A replica of Jacobean theaters, it’s attached to the Globe. I’ve seen several academic presentations here – lectures, readings, and a memorable performance of Henry V with the original pronunciation. When I’m planning a trip to London, I always look up what’s on at the Wanamaker.
This time around, I got a ticket to hear a lecture from John Wolfson on “The Bad Quartos.” He is a rare book collector and playwright, and he spoke specifically on the differences between the Quarto versions of Merry Wives of Windsor and Henry V that were published in 1602 & 1603 and the Folio editions published in 1623. The Folio versions are the ones we’re all familiar with. The quarto ones are significantly shorter, and Wolfson theorized that they are actually rehearsal texts. I was already aware of the theory that Shakespeare (and other playwrights of the day) would write as much as possible to have it all approved by the Master of Revels, then would cut the texts down to what they want to use in performance. It’s a shortcut, a way to make sure you can adapt your plays as needed without having to go through the approval process every time. Wolfson pointed out the missing prologues, scenes, and characters that would generally, when cut, make each of these plays far more palatable for general audiences. Not all quarto versions are good (the ones for Hamlet and Romeo and Juliet were “very bad quartos,” he said, as they include scenes that weren’t even written by Shakespeare!), but he did make a good case for these versions to be made more widely accessible.
Plus, bonus fact, he said that the way they distributed scripts to the actors was by having the playwright/manager read the entire script out loud at the first rehearsal while each actor copied down his parts. It’s an interesting way to get the actors to engage with the text and to kick off the memorizing process, one which I’ll keep in mind for future rehearsals.
The lecture finished earlier than I expected, so I walked the Thames to the National Theater.

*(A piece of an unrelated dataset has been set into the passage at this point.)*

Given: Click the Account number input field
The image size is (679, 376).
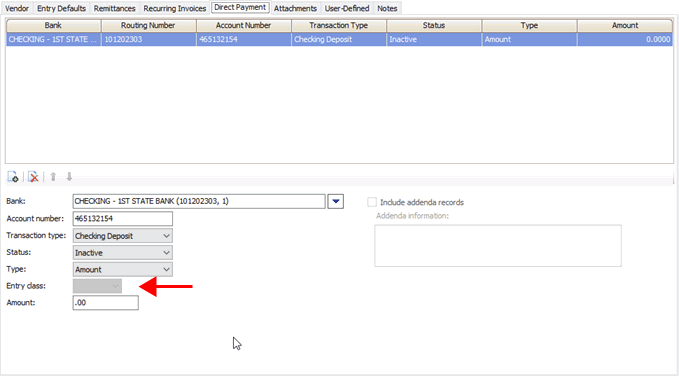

Their evening performances had already started, but their gift shop was open. It’s one of my favorite gift shops, with a large script bookshop (although they had no scripts by the three I always check for – Zimmerman, Ives, and Ruhl) and good gifts. I picked up an “Introduction to Theater” book with good explanations for middle schoolers, a copy of Present Laughter, and a poster I’ve wanted for a few years now:
Although I didn’t actually get the poster. They had it available as a tea towel, which I figured would be much easier to pack home and which I had no objections to pinning on my wall. I’m not entirely too sure what one does with tea towels, but they are certainly plentiful in shops in the UK.